When shareholders of British American Tobacco Kenya gathered in June to approve a record dividend payout of KSh70 per share, the mood was celebratory.

The cigarette maker had pulled off what appeared to be an impressive financial turnaround.

Revenue had fallen sharply. Illicit cigarettes had captured nearly half of Kenya’s tobacco market. Yet profits surged.

Profit before tax climbed to KSh7.7 billion from KSh6.5 billion while net profit rose to approximately KSh5.2 billion. BAT Kenya’s board rewarded investors with the largest dividend in the company’s history. According to the company’s 2025 annual report, management pointed to cost controls, export performance and the successful relaunch of its tobacco-free nicotine pouch brand Velo during the second half of 2025.

The official story is one of innovation and adaptation.

The story behind the numbers raises far more uncomfortable questions.

At the centre of BAT Kenya’s future growth strategy sits a small white pouch that many parents, teachers and health advocates say has quietly infiltrated schools, campuses and youth spaces across the country.

The product contains no tobacco leaf.

It produces no smoke.

It leaves no smell on clothes.

It can be used discreetly in classrooms, offices, churches and bedrooms.

What it does contain is nicotine, one of the most addictive substances legally sold in Kenya.

• • •

Required tasks:
1. In the article on BAT Kenya, what places does the text name where the nicotine pouch can be used discreetly?
2. Reproduce the article on BAT Kenya, beginning at the words "Profit before tax" and stopping after "smell on clothes.".

Entries shown:
• • •

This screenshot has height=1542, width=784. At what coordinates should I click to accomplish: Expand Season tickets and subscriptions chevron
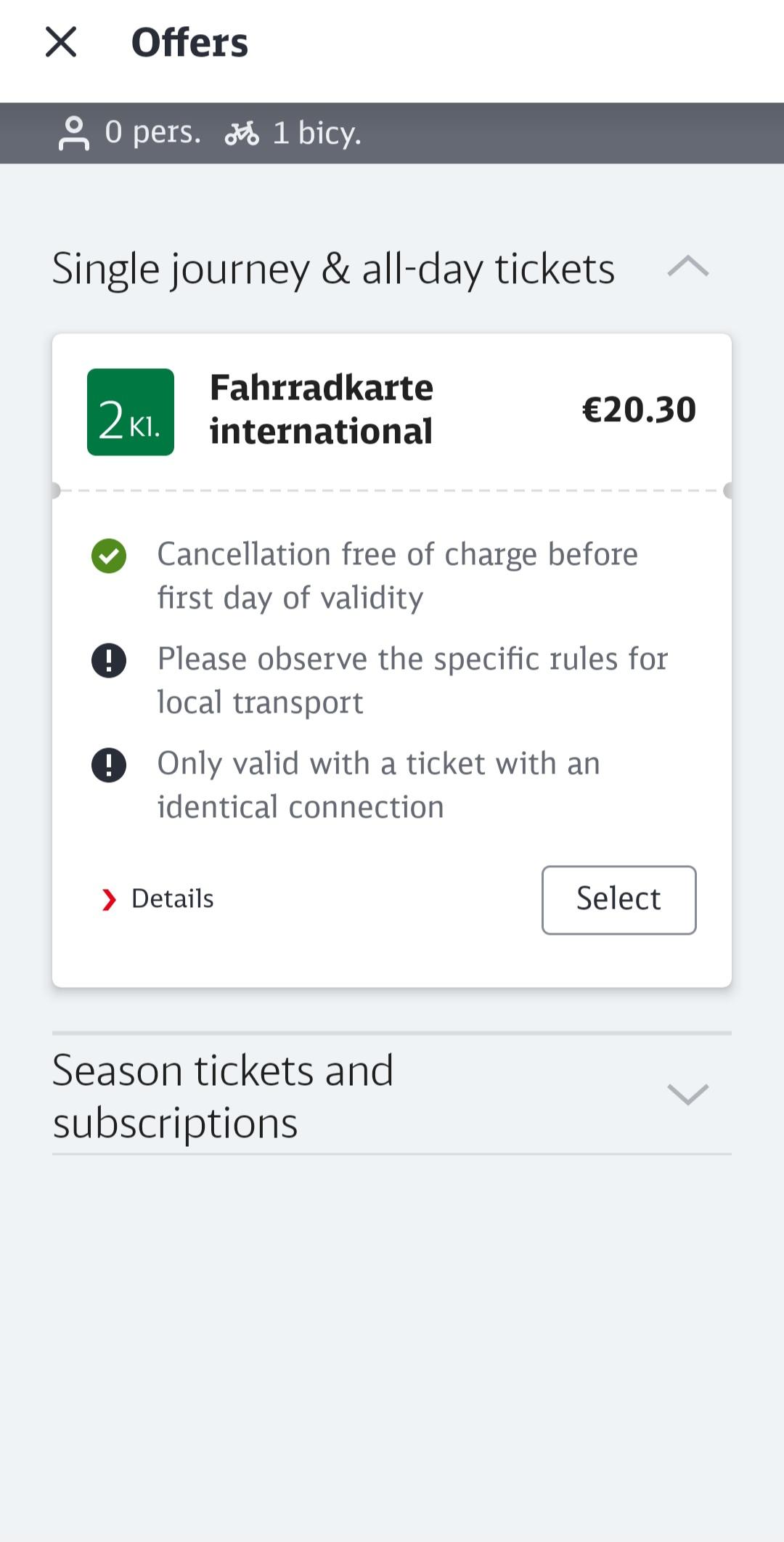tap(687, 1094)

• • •

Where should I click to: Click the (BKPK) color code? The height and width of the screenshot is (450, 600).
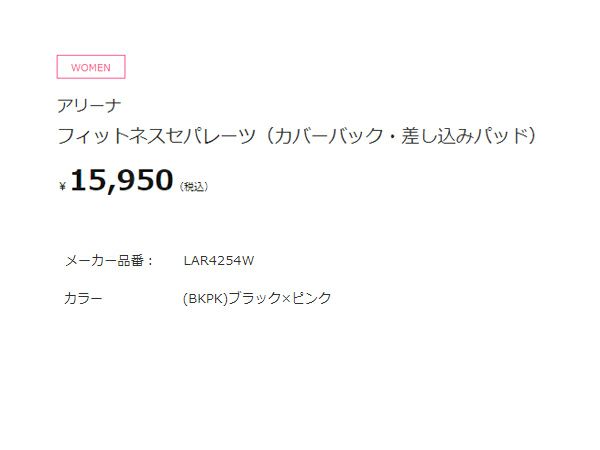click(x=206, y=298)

• • •

Results for the exercise:
1. Classrooms, offices, churches and bedrooms.

2.
Profit before tax climbed to KSh7.7 billion from KSh6.5 billion while net profit rose to approximately KSh5.2 billion. BAT Kenya’s board rewarded investors with the largest dividend in the company’s history. According to the company’s 2025 annual report, management pointed to cost controls, export performance and the successful relaunch of its tobacco-free nicotine pouch brand Velo during the second half of 2025.

The official story is one of innovation and adaptation.

The story behind the numbers raises far more uncomfortable questions.

At the centre of BAT Kenya’s future growth strategy sits a small white pouch that many parents, teachers and health advocates say has quietly infiltrated schools, campuses and youth spaces across the country.

The product contains no tobacco leaf.

It produces no smoke.

It leaves no smell on clothes.